-- START Extract to read --

As a beneficiary of the London property boom I'm happy with the high prices 

But I do think housing prices are ridiculous and unsustainable. However, outside London prices are much cheaper, so you have a wide range of options of where to invest in the UK, unlike in the UAE. 

As for the UAE, I remember a few people on here asking about investing in property back in 2010(?) when the market was at its nadir and we, including me, said hell no. Obviously we were wrong and if I'd bought in 2010 I'd have made a very tidy profit by now if I sold this year.

For the long term, however, the quality issue does bother me. I also live in an Emaar property with all the bells and whistles and the quality has deteriorated over the years. The facilities are kept in good shape but the there's cracks in the walls, the kitchens (which were crappy to begin with) are crappier and cabinets misaligned. The wear and tear is rather impressive given the building is only, what, 6 years old? And driving around the Springs/Meadows one sees the deterioration all over the place and a bunch of properties have already been rehabbed, and they're just barely ten years old.

Having said that, prime locations are likely to remain prime locations for convenience reasons compared to newer properties much further out. If I had to buy for the long run I'd focus only on Emaar and a community close to Sheikh Zayed.


----------



## rsinner (Feb 3, 2009)

I would like to make a calculation along the lines what asdfgh did, and I am sure could arrive at a similar conclusion. However, 4 years back, I was paying 90K in rent and my landlord was paying about 22K in service fees (now the rent is up to 130K ish I think for the same property).
so if I were to list things
1. Service fee is a concern
2. Quality and longevity is a big concern
3. Mortgage rates - not a big item, but banks do change the (opaque) base rates on which they are based
4. My biggest concern - unless you have (a lot of) spare cash lying around, you need to take on a mortgage, which is backed by security cheques. In this day and age, no job, esp. in UAE, is for a lifetime or even the life of a mortgage. So yes, theoretically owning a place saves rent, but if you lose your job or change jobs it is going to be a very BIG issue. Hope whoever buys here has a plan of action in mind.


----------



## Mr Rossi (May 16, 2009)

rsinner said:


> Just out of curiosity, what would 1.4 m Dhs (c. 230,000 GBP) get you in London?


Quite a variety of 1-2 bedroom apartments, leading to 2-3 bed terrace houses depending how far out you went and if it needed any work.

As an investor you could easily put that to work in multiple ways and get a good return over a 10 year period.


----------

-- END Extract to read --
-- START Extracted information --

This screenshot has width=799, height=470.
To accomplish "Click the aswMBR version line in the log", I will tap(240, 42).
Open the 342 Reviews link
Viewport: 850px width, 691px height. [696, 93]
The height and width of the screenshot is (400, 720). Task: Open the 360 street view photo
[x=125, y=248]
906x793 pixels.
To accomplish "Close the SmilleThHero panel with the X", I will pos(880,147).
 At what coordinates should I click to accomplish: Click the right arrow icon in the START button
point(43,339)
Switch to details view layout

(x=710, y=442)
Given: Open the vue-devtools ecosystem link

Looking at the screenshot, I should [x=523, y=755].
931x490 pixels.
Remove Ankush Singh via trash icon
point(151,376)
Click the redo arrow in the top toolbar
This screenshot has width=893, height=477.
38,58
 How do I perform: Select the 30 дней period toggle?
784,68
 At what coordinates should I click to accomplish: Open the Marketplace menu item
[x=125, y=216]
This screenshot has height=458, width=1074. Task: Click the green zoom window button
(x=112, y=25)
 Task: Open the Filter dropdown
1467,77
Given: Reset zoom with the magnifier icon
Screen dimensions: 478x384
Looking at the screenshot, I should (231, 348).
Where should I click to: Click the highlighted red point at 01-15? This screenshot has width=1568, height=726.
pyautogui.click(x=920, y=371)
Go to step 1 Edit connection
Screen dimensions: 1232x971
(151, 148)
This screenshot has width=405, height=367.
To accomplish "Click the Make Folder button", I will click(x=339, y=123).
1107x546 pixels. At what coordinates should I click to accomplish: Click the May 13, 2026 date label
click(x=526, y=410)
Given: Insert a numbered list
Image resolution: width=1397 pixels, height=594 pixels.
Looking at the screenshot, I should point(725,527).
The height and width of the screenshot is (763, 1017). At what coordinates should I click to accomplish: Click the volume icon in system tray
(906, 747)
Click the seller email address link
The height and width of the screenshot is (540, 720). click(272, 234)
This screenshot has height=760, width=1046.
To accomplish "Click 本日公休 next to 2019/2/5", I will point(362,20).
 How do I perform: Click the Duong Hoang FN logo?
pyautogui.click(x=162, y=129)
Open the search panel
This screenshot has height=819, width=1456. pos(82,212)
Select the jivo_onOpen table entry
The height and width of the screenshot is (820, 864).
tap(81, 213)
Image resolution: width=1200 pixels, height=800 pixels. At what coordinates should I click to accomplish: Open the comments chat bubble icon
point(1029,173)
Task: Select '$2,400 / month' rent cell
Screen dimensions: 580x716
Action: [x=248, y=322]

-- END Extracted information --

> [Instructions for the task]
Please list the concerns that rsinner numbers in the property forum thread.

> [Task output]
1. Service fee
2. Quality and longevity
3. Mortgage rates
4. Needing a mortgage backed by security cheques when a job may be lost or changed